** 読解文 **
▼

院長の星山文明先生は医学部を卒業後、地域の急性期病院に勤務し、前立腺肥大症、尿失禁、神経因性膀胱などの排尿障害、泌尿器がん、尿路感染症、尿路結石症、慢性腎臓病、血液透析の管理など、泌尿器全般にわたる診療に従事してきました。開業後は排尿障害を中心とした泌尿器一般の診療を引き続き行う一方で、メンズヘルス外来を開設し、「LOH症候群(加齢男性性腺機能低下症候群)」の治療にも積極的に取り組んでいます。

「LOH症候群とは、俗にいう“男性更年期障害”のことです。加齢やストレスなどの要因により男性ホルモン(テストステロン)が急激に減少することによってさまざまな症状が出現します」と星山先生は解説します。その症状は身体症状と精神症状に大きく分類され、前者では勃起不全(ED)など男性機能の低下をはじめ、のぼせ・多汗、全身倦怠感、筋肉や関節の痛み、筋肉量の低下、骨密度の減少、頭痛、めまい、耳鳴り、動悸、頻尿といった多様な症状がみられます。

▲

LOH症候群を解説した読解文を、最後の文の後から書き継ぎなさい。 データは参照しなくてかまいません。

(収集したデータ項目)

▼

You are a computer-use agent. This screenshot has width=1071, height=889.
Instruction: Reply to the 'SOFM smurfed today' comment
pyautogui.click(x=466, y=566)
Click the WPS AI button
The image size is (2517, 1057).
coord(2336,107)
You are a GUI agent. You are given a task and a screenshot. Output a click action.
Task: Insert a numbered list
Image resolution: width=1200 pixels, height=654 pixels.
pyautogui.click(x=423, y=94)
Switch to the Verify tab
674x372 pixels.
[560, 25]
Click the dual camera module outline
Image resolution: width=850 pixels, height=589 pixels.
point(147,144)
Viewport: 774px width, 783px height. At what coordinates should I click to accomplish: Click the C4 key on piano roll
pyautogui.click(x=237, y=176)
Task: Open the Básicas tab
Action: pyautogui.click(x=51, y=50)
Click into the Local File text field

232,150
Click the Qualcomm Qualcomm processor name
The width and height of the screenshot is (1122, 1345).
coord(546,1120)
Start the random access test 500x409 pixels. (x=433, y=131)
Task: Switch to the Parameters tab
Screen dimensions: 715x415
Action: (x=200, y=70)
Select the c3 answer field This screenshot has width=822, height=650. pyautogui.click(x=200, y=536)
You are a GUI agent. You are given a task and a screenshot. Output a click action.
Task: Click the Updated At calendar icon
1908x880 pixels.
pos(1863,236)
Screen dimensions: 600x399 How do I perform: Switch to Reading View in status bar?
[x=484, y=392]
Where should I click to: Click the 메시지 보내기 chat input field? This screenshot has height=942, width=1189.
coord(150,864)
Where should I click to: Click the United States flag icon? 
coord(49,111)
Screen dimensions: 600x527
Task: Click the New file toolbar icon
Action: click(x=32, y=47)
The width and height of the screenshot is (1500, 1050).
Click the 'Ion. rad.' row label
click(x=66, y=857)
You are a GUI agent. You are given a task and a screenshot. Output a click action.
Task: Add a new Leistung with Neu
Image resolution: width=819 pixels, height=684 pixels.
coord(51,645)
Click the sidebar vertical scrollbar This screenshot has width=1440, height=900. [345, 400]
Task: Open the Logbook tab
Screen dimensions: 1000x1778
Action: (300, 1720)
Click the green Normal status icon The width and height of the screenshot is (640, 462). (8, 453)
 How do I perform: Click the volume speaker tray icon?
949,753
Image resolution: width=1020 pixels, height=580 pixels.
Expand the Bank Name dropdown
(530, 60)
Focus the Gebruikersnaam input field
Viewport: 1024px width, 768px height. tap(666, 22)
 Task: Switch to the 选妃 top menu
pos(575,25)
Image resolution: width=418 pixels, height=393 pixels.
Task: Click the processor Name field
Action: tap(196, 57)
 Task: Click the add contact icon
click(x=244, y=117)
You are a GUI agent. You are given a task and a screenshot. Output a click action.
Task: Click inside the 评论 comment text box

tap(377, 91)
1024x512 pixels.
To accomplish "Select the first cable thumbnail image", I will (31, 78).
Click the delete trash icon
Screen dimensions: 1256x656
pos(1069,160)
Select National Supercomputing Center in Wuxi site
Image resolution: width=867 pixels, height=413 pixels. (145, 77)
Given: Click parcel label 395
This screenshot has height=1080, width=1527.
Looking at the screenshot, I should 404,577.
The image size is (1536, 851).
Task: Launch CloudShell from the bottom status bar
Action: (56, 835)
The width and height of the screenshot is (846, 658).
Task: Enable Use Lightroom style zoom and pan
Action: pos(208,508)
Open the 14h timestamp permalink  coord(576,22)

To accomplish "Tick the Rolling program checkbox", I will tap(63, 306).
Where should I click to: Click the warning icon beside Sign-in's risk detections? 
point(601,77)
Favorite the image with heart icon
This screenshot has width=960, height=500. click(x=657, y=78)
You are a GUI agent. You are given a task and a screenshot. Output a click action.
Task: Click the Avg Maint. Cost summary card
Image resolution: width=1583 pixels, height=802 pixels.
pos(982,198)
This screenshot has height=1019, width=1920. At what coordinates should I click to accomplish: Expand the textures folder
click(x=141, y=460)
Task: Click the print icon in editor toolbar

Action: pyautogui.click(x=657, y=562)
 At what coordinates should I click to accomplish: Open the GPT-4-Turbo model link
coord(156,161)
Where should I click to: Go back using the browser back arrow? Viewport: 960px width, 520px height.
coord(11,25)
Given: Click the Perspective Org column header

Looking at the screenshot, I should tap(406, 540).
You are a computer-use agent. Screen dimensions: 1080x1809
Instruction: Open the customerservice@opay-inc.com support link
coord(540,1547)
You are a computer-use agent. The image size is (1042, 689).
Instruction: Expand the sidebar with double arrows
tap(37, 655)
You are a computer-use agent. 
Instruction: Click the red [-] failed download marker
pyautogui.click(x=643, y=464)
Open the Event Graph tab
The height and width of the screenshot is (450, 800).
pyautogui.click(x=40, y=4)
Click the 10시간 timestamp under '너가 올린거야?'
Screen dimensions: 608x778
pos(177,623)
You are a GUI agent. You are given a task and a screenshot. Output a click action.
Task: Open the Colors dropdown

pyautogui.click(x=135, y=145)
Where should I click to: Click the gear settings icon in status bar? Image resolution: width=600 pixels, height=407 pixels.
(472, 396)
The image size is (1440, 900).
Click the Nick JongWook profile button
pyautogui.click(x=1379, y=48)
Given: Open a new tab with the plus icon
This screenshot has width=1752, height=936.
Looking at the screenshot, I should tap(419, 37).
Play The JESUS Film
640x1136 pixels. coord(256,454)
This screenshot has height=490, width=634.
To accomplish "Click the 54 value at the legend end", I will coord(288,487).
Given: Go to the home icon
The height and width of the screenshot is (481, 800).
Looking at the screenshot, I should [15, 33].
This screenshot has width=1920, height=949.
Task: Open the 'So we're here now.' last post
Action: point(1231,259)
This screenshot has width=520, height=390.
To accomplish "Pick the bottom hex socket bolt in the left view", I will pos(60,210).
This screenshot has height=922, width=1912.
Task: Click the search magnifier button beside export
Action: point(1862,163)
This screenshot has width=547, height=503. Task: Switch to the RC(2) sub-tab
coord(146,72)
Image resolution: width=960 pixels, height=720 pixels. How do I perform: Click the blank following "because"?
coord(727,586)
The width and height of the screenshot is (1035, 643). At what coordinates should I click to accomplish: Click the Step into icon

▲

** 解答 **
一方、後者では性欲減退、不眠、無気力、イライラ、集中力や記憶力の低下とともに、うつ症状が現われることもあります。「近年の研究からLOH症候群は、メタボリックシンドロームや心筋梗塞、脳梗塞、がんなどの生活習慣病とも関連し、その発症リスクを高めることも明らかになっています」。

メディカルモールの機能を生かし他科と連携しながら治療にあたる

カフェスペースを取り囲むように各クリニックが並ぶ。診療科を厳選し、一つの病院機能を持つように設計された梅田メディカルセンターでは緊密な連携が可能だ。

泌尿器を専門とする医師にもそれほど知られていないLOH症候群の治療に星山先生が熱心に取り組むようになったのは、ご自身の体験によるものです。「勤務医として重要なポストに就き、やりがいを持って仕事をしていましたが、あるとき突然、燃え尽きたようにパワーを失ったのです」と先生は正直に述べます。同時に体にさまざまな不調を感じるようになり、LOH症候群を疑ってテストステロンの量を測ってみると、極端に減少していることが判明しました。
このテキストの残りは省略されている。